Wooden horses were put up between the Philharmonic and the pool. More tape was strung.
The M.E. in black leather came toward them carrying her bag. She signaled to a couple of aides with a gurney.
“So whadja find, Doc?” Walters asked, getting up and moving away slightly.
“One gunshot wound in the throat. Hit an artery.”
“Did it kill her outright?”
“Might have, but don’t think so. I’m guessing by the look of her, it was contained in the neck and she probably died of compression. I won’t know for sure till I open her up. It was quick either way.”
Wetzon warmed her hands on the cup. The steam rose and mingled with the night. A dog barked. Reporters queried the cops on the barricade; the rubberneckers kept up a steady stream of comments. The entire scene was underscored by the staccato blare of the police dispatcher.
“Anything else?”
“Found this in her hands.” The M.E. held out a glassine bag.

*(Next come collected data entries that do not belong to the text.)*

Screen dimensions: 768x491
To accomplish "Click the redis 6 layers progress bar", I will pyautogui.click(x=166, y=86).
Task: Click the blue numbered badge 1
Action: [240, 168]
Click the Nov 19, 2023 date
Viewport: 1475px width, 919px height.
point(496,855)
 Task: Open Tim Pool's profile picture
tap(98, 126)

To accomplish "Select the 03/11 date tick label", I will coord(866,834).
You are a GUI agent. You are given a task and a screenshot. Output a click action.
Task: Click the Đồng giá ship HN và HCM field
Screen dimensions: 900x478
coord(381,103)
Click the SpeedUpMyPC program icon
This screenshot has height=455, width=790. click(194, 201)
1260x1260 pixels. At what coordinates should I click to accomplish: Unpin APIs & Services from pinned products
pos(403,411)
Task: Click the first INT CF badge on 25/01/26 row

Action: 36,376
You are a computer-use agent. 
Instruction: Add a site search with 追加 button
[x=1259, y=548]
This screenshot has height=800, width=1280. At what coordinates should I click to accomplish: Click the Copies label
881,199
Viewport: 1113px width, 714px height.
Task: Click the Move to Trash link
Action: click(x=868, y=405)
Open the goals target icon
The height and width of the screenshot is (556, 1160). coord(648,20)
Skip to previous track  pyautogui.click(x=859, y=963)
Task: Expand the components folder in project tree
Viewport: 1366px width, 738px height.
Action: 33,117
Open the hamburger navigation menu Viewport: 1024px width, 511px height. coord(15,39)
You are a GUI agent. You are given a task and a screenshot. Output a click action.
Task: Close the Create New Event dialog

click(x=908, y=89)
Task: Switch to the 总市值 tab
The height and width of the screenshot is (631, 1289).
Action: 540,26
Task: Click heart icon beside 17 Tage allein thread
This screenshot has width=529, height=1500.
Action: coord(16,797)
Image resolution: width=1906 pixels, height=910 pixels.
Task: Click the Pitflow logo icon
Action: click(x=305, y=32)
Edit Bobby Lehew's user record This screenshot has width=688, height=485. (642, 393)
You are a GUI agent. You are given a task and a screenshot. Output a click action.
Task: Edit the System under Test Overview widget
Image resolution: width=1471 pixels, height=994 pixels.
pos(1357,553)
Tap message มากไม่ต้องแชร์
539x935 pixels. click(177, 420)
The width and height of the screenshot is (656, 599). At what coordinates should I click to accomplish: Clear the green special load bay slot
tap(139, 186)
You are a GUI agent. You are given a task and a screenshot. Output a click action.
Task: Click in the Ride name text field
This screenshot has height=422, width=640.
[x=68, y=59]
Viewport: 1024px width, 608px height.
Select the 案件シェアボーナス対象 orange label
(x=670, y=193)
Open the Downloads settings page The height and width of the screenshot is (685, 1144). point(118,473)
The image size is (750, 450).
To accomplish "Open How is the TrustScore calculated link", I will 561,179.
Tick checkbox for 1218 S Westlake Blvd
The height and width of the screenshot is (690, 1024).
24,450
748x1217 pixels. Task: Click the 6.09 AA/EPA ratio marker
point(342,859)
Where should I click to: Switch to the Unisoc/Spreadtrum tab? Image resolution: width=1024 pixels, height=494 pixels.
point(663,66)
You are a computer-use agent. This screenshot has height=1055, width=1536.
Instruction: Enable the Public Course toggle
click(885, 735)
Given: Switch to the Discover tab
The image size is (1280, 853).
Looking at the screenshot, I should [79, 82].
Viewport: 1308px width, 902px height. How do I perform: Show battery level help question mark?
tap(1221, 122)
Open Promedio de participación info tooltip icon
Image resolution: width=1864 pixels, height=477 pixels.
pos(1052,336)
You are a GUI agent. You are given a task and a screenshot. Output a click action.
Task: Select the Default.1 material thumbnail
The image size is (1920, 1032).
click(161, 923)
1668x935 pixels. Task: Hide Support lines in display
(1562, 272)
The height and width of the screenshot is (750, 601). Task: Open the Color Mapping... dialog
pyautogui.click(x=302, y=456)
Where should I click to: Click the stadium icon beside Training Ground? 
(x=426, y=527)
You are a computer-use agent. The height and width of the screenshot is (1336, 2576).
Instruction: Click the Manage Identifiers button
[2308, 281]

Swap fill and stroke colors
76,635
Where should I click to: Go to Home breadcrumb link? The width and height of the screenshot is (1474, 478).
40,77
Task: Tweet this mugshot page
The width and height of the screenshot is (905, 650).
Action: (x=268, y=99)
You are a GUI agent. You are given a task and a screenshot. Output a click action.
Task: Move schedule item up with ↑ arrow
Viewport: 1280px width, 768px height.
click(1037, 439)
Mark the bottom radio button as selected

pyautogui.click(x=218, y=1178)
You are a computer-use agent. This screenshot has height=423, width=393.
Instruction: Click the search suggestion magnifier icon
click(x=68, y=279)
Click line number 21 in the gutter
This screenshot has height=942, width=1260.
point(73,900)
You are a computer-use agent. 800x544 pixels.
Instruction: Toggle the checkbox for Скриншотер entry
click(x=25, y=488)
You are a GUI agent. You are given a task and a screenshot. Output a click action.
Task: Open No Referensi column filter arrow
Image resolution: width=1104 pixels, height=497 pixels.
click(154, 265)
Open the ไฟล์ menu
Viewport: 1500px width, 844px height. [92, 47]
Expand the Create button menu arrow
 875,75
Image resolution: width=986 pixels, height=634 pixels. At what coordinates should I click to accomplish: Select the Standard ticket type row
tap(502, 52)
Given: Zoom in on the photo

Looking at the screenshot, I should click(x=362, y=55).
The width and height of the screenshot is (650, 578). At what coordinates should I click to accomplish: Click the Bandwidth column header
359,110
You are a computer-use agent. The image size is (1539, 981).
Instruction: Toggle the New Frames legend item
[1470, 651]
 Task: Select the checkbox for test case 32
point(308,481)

“What’s this?” Walters shook it, and what was inside danced. He popped it open and poured its contents into his hand. “What the hell is this?”
“Sequins,” Wetzon said.
31.
H ARLEQUINS OF SEQUINS discoed in Wetzon’s head. Sequins on costumes. Sequins on evening dresses. Sequined scarves. She herself had once owned a sequined cloche, and somewhere in some box with her winter hats was a sexy red sequined beret. And there was Carlos’s sequined bow tie. Smith had just bought a smashing little white sequined sheath, a stretchy bit of business that came to midthigh.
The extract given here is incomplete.